「はなれ」がつまらなくて、早めに切り上げたから、まだ飲み足りない。あぁ、なんだか「ホッピー」が飲みたいな。この流れなら、「香港亭」である。東十条店なら、5分もあれば着く。ところが、例によって、また営ってない。この店はとにかく休みが多いのだ。ならば、仕方ない。十条の「香港亭」に行くかと、東十条駅の南口側から回った。演芸通り商店街を歩き、埼京線の踏み切り手前まで来た時、「イサーン」の看板に灯りが灯っているのが見えた。一瞬、気持ちがぐらついた。久しぶりに「イサーン」に行くのも悪くはないな。けれど、「香港亭」は既定路線。そのまま踏み切りを渡って「香港亭」に入った。
お客さんは一人。テーブルに腰掛けて、店員さんが来るのを待つ。店員さんは居るのに、なかなか自分の所に来てくれない。そのうち、もう一人のお客さんが会計するために席を立つと、店員さんはレジへ向かった。あまりにも動作が遅いので、なんだか面倒くさくなり、店を出た。目指すお店は「イサーン」。「ホッピー」でタイ料理も悪くはない。
久しぶりに「イサーン」の扉を開けた。客は一人。自分は手前側のカウンターに座り、「ホッピー」白をオーダーした。ママももう一人の店員さんも、変わらずに働いていた。
「ホッピー」を運んできたママに「2年ぶりです」と言うと、「お客さん、減っちゃってね」とこぼした。後で調べたら、「イサーン」への訪問は5年ぶりだった。

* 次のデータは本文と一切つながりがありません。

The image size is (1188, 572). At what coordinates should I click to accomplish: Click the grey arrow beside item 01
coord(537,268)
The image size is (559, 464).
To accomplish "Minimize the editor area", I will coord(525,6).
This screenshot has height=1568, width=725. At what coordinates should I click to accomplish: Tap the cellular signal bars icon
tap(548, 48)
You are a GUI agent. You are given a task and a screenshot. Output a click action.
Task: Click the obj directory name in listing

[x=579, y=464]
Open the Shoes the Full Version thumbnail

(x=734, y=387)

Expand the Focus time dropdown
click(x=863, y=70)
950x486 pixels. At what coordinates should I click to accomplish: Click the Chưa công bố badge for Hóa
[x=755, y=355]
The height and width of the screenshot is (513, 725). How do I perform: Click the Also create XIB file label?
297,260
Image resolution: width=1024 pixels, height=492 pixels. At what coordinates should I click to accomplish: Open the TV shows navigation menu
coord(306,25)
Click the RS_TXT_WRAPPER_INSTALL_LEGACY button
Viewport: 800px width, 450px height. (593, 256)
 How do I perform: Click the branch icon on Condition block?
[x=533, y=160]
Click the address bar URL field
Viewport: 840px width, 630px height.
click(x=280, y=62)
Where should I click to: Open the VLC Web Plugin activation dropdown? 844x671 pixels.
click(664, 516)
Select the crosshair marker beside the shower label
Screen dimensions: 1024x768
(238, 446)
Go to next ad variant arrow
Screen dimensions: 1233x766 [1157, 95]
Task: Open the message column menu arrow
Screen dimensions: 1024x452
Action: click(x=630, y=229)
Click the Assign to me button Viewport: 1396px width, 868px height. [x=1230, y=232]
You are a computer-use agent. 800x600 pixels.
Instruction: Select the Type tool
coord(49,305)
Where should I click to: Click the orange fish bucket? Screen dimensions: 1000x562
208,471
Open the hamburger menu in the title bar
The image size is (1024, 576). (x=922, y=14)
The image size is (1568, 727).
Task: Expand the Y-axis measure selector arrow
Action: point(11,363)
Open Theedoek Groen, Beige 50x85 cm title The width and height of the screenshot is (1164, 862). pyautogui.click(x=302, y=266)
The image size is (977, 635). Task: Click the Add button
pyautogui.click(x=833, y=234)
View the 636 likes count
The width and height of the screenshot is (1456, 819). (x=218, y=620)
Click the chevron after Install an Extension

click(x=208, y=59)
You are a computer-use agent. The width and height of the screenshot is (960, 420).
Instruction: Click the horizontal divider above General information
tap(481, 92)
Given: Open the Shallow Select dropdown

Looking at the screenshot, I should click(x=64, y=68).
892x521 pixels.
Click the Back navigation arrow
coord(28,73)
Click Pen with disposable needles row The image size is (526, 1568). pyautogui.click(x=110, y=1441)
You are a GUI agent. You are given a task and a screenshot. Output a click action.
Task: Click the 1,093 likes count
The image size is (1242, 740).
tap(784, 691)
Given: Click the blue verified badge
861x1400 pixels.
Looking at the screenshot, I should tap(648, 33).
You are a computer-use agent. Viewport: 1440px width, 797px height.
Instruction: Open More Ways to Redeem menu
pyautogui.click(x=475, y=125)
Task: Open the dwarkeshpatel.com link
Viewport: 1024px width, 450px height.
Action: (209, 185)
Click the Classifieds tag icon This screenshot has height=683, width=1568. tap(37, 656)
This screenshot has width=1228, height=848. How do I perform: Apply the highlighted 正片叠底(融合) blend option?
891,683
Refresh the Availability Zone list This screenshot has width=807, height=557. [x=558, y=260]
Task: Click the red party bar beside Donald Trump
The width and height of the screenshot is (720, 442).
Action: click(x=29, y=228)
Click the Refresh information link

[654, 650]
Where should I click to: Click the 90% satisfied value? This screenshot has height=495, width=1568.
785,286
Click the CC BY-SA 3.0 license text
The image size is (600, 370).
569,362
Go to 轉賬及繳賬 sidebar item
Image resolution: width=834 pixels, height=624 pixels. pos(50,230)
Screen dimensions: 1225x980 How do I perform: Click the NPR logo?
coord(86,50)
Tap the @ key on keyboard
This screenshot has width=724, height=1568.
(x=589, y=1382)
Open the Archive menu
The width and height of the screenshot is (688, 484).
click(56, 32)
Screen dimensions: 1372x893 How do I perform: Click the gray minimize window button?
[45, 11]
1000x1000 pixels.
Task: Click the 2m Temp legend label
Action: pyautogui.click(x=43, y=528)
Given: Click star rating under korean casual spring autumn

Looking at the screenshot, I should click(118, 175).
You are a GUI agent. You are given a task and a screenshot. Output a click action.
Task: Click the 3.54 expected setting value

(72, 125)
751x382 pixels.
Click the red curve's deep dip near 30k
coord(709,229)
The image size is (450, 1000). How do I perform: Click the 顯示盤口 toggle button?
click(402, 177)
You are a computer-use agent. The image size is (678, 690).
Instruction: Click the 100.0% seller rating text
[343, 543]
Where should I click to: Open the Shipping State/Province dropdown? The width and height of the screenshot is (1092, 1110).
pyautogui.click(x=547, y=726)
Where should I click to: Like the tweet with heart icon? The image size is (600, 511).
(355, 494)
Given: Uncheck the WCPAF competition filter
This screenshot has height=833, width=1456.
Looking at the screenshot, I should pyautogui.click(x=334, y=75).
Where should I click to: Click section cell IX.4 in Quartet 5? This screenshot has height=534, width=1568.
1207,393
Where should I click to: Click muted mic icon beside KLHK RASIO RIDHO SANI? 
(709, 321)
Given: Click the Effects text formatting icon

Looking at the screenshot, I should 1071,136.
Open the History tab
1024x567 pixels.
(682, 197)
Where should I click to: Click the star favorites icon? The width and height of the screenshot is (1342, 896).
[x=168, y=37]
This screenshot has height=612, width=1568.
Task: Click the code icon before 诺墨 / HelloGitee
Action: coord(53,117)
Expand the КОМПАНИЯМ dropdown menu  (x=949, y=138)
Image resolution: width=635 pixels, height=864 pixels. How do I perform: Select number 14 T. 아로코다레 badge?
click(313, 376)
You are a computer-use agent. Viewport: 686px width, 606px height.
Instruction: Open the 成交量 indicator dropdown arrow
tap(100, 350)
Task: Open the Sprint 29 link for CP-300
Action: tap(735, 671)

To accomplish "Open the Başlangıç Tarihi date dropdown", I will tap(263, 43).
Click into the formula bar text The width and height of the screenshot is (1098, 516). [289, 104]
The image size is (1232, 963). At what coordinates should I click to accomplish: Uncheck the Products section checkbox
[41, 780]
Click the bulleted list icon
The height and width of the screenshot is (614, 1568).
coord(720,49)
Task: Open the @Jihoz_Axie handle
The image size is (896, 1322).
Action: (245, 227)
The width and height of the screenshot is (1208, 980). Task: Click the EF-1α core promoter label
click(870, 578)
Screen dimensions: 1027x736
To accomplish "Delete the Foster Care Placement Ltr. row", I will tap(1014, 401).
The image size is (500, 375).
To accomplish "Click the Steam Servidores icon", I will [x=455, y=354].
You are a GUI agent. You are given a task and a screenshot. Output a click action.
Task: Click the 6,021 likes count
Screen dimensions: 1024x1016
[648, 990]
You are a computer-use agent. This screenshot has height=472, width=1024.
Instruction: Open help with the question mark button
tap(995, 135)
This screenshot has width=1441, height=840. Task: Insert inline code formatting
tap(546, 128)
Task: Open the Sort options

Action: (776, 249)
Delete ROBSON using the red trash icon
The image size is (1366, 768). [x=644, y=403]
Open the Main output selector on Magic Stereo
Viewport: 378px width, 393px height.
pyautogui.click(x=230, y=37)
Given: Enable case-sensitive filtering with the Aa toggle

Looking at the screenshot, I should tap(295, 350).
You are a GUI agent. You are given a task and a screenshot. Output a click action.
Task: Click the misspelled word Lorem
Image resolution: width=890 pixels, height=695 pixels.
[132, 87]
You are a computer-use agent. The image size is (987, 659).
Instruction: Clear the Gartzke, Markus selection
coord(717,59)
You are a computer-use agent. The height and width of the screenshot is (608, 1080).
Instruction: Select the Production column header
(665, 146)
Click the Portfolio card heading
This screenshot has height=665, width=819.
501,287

壁に飾られた写真は、常連たちとの会合か。ものすごい数の人が写真に収まっている。この常連さんも今やその数を減らしているらしい。
つまみは「ソムタム」から。
青パパイヤはこの界隈では手に入らないから、「ソムタム」をいただけるのは貴重だ。ただ、壁に飾られたメニューを眺めていると、ほとんどが値上げをしているようだ。かつては大抵のメニューなら一品400円だったが、既に今は昔。500円になっているものもあれば、中には600円というのもある。
タイ料理は案外高価だけど、「イサーン」は例え少量でも安価だったから、気に入っていたが、この価格帯ならタイ料理屋さんと変わらないかなとも思える。利点はいろんな酒が飲めること。とりわけ、「ホッピー」が飲める点くらいか。
ただ、目の前で作ってくれるママの料理はおいしい。これも「イサーン」のアドバンテージである。
さて、〆は何にしようか。もし、「香港亭」に行っていれば、「炒飯」だったはず。ならば、「カオパッド」か。それも悪くはない。ただ、せっかく「イサーン」に来たのだから、なかなか食べられないものがいい。熟考して「パッタイ」にした。いわゆる焼きそばである。我が家でも何回か「パッタイをこしらえたが、いかんせんナンプラーが嫌いな子がいるので、それ以来作れなくなった。食べたいなと最近思っていたのである。
ママの「パッタイ」も抜群にうまい。こうしてなんでも調理できるママは本当にすごい。随分昔、タイの家庭料理なるお店に行ったことがあった。確か吉祥寺にあるお店だったか(「エスニックさすらひ」未収録確かに気取らない料理の数々はおいしかったが、いかんせん値段が高かった。全然家庭的ではないのだ。けれど「イサーン」は断然家庭的である。多少高くなってもその存在は貴重だ。特にタイ料理好きな自分としては。
これからは「香港亭」と併用かなと思い、お店を後にした。